Heart Rate Variability: A Different Story
Where ACE inhibitors do seem to have a measurable effect is on heart rate variability (HRV), the slight beat-to-beat fluctuations in timing that reflect how well your autonomic nervous system adapts to changing demands. Higher HRV is generally considered a sign of good cardiovascular health.
The effects of enalapril on HRV appear to depend on the patient’s starting point. In people with elevated sympathetic activity, enalapril reduced sympathetic markers. In people who already had strong parasympathetic (calming) tone, it shifted the balance in the other direction. This bidirectional pattern suggests ACE inhibitors may help normalize autonomic balance rather than pushing it in one direction. However, several studies found no significant HRV changes at all with ACE inhibitor therapy, even when blood pressure dropped as expected. One study comparing amlodipine (a calcium channel blocker) with fosinopril (an ACE inhibitor) found neither drug altered HRV over the long term, despite both effectively lowering blood pressure.

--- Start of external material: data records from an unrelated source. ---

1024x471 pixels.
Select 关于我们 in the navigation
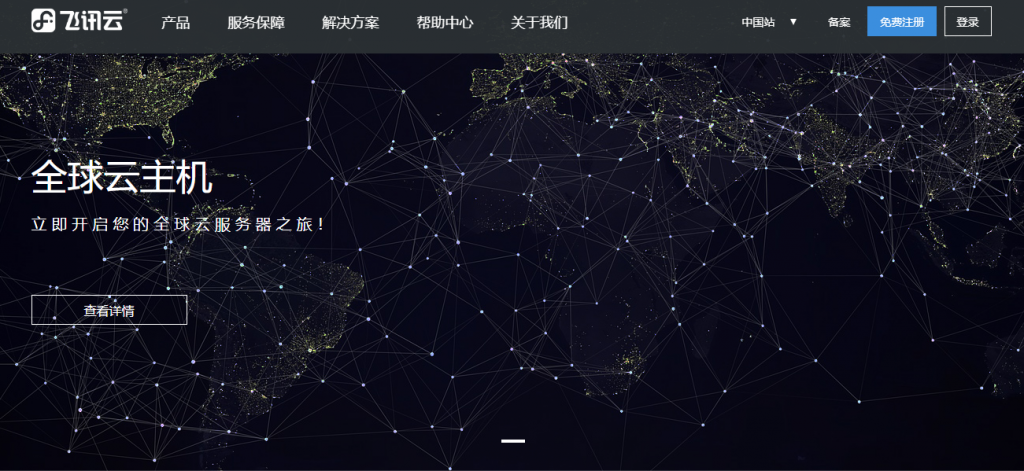(x=539, y=22)
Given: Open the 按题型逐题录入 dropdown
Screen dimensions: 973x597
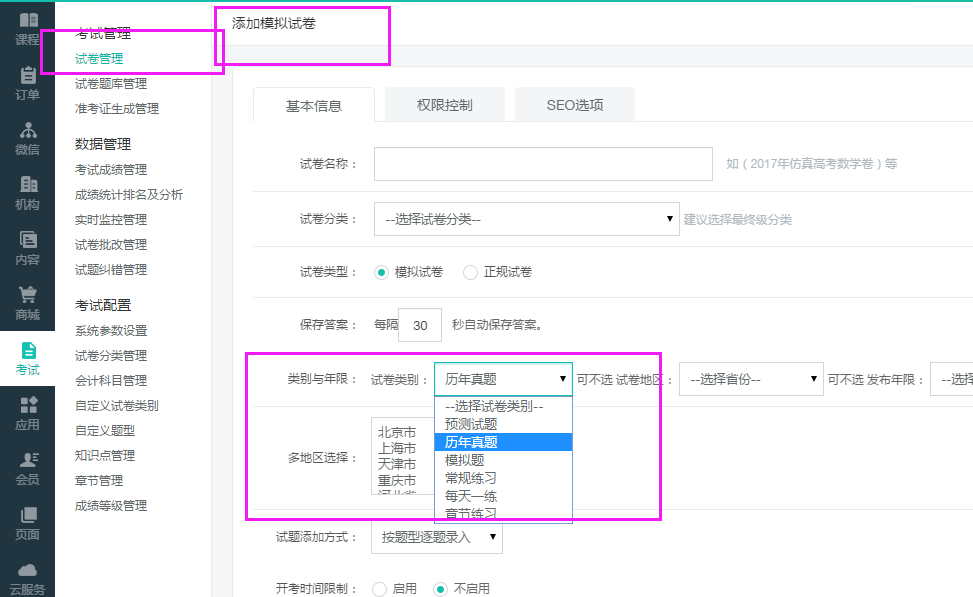Looking at the screenshot, I should tap(436, 537).
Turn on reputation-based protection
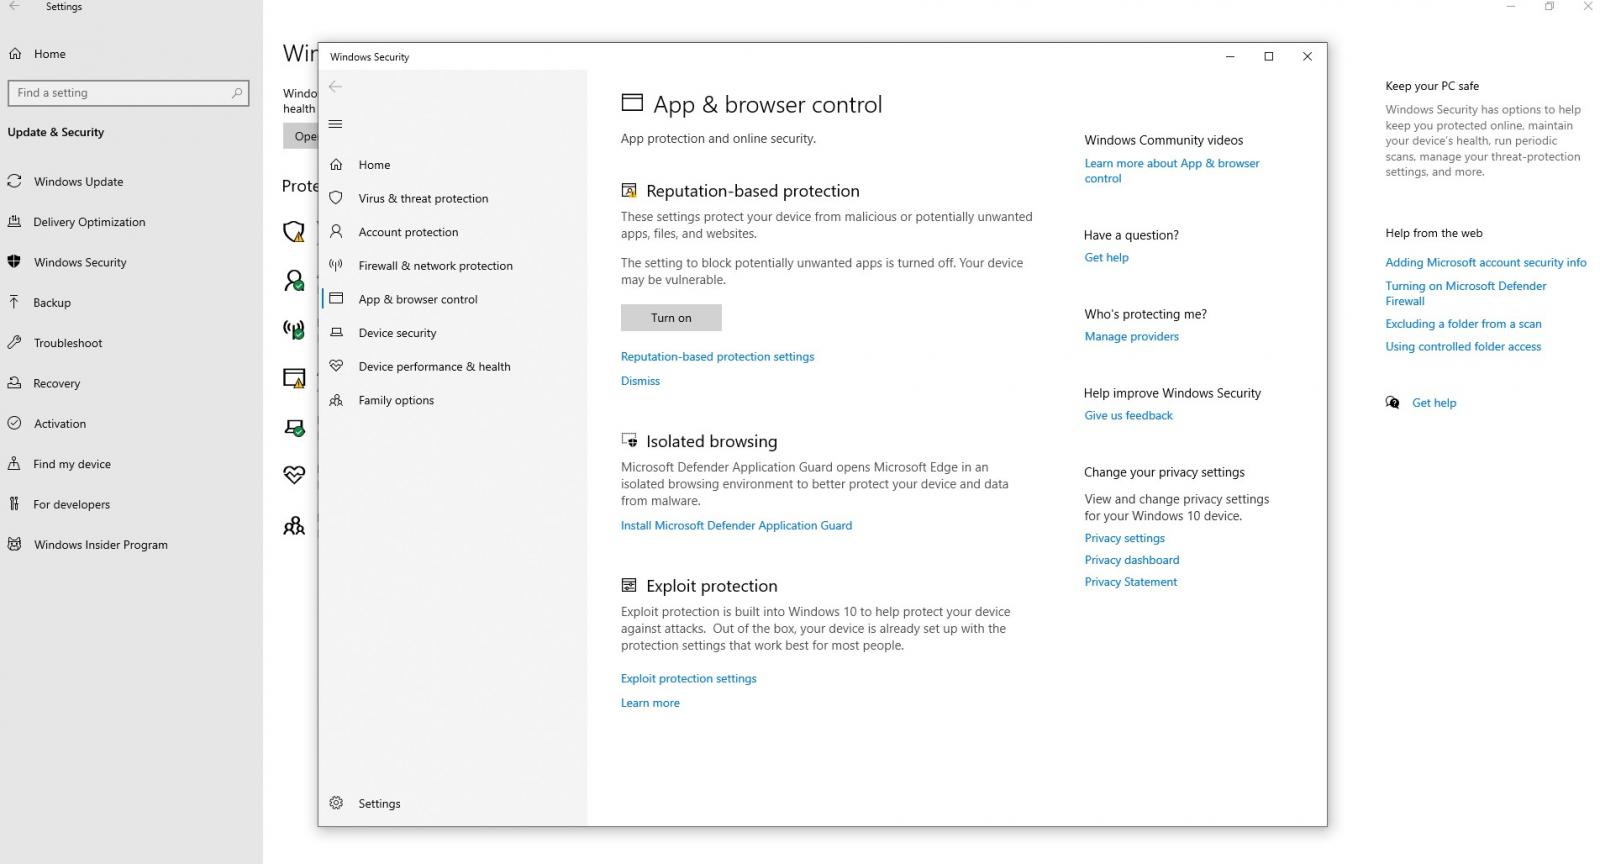Viewport: 1600px width, 864px height. click(671, 318)
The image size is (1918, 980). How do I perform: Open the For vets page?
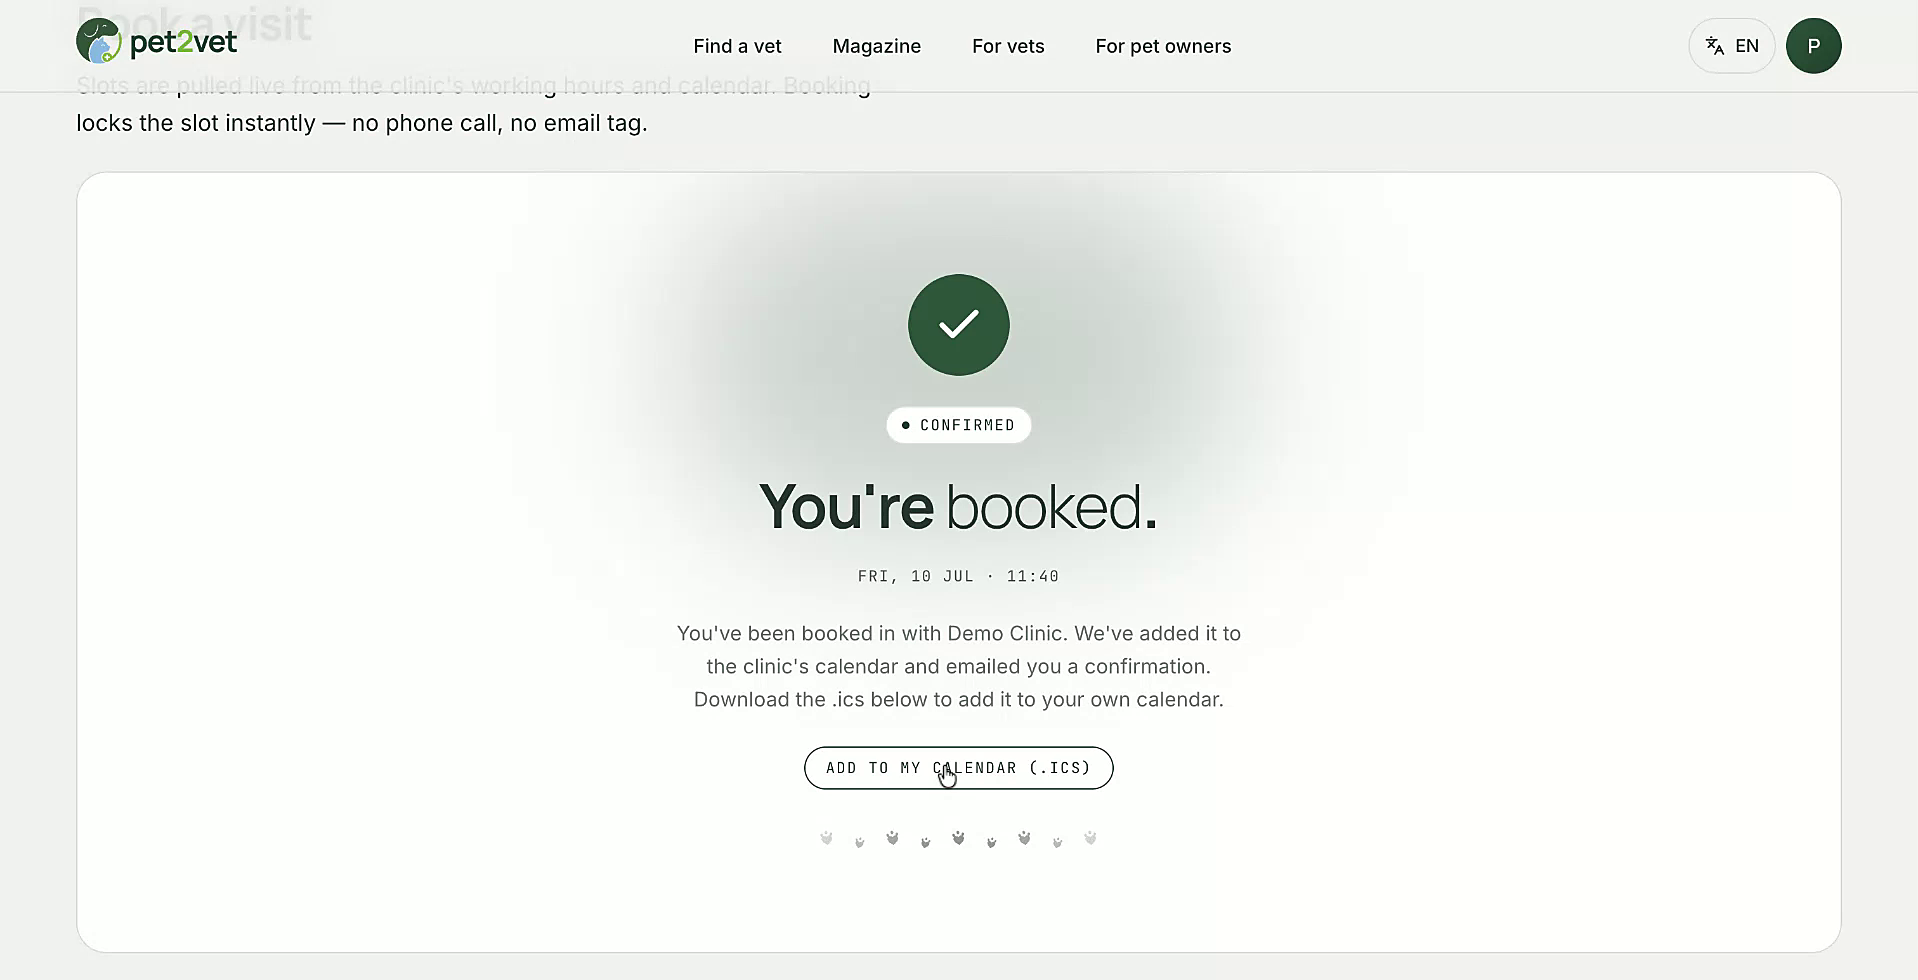coord(1008,46)
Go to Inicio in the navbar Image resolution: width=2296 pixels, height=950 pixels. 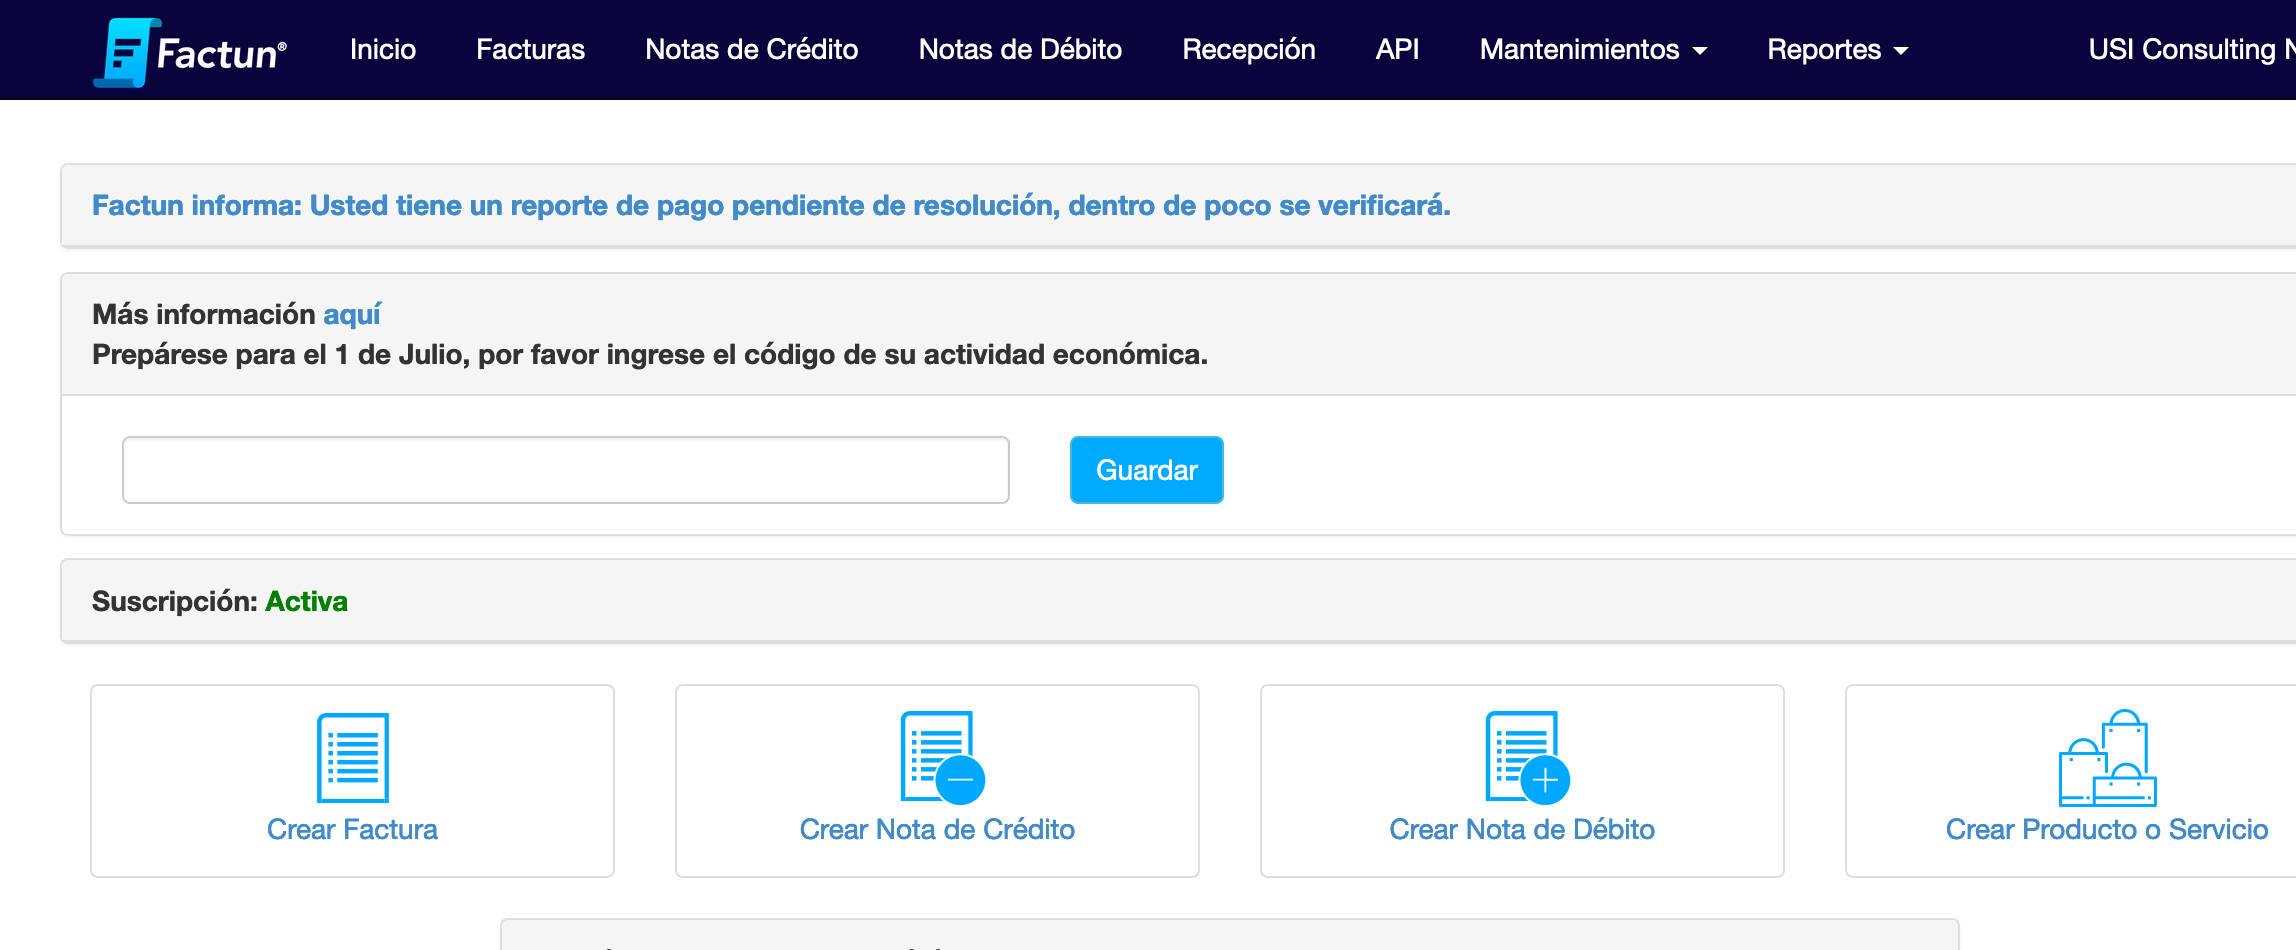click(383, 49)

In practical terms, this means ACE inhibitors may offer some autonomic benefit for certain patients, but the effect is inconsistent and probably not something you’d notice by checking your pulse.
ACE Inhibitors vs. Beta-Blockers
If your goal is specifically to lower heart rate, beta-blockers are the class of drug designed for that job. Drugs like metoprolol, bisoprolol, and carvedilol block adrenaline receptors on heart muscle, directly reducing how fast and how forcefully the heart contracts. A typical beta-blocker can drop resting heart rate by 10 to 20 beats per minute.
ACE inhibitors and beta-blockers are often prescribed together, particularly for heart failure, because they work through completely different mechanisms. The beta-blocker handles heart rate and reduces the heart’s oxygen demand. The ACE inhibitor reduces blood pressure, prevents harmful remodeling of heart tissue, and eases the workload on the heart from the vascular side. They complement each other precisely because they don’t overlap in their primary effects.
What Your Doctor Monitors
When you start or increase the dose of an ACE inhibitor, your care team will typically check blood pressure, kidney function, electrolytes (especially potassium), and symptoms. Heart rate may be noted as part of routine vital signs, and heart failure guidelines from the American Heart Association do mention monitoring heart rate changes during medication adjustments. But this is more of a general safety check than a targeted concern. Nobody prescribes an ACE inhibitor expecting it to change your heart rate in a clinically meaningful way.
If you’re experiencing a noticeably fast or slow heart rate while on an ACE inhibitor, the cause is almost certainly something else: another medication, a thyroid issue, dehydration, stress, or an underlying rhythm problem. The ACE inhibitor itself is very unlikely to be responsible.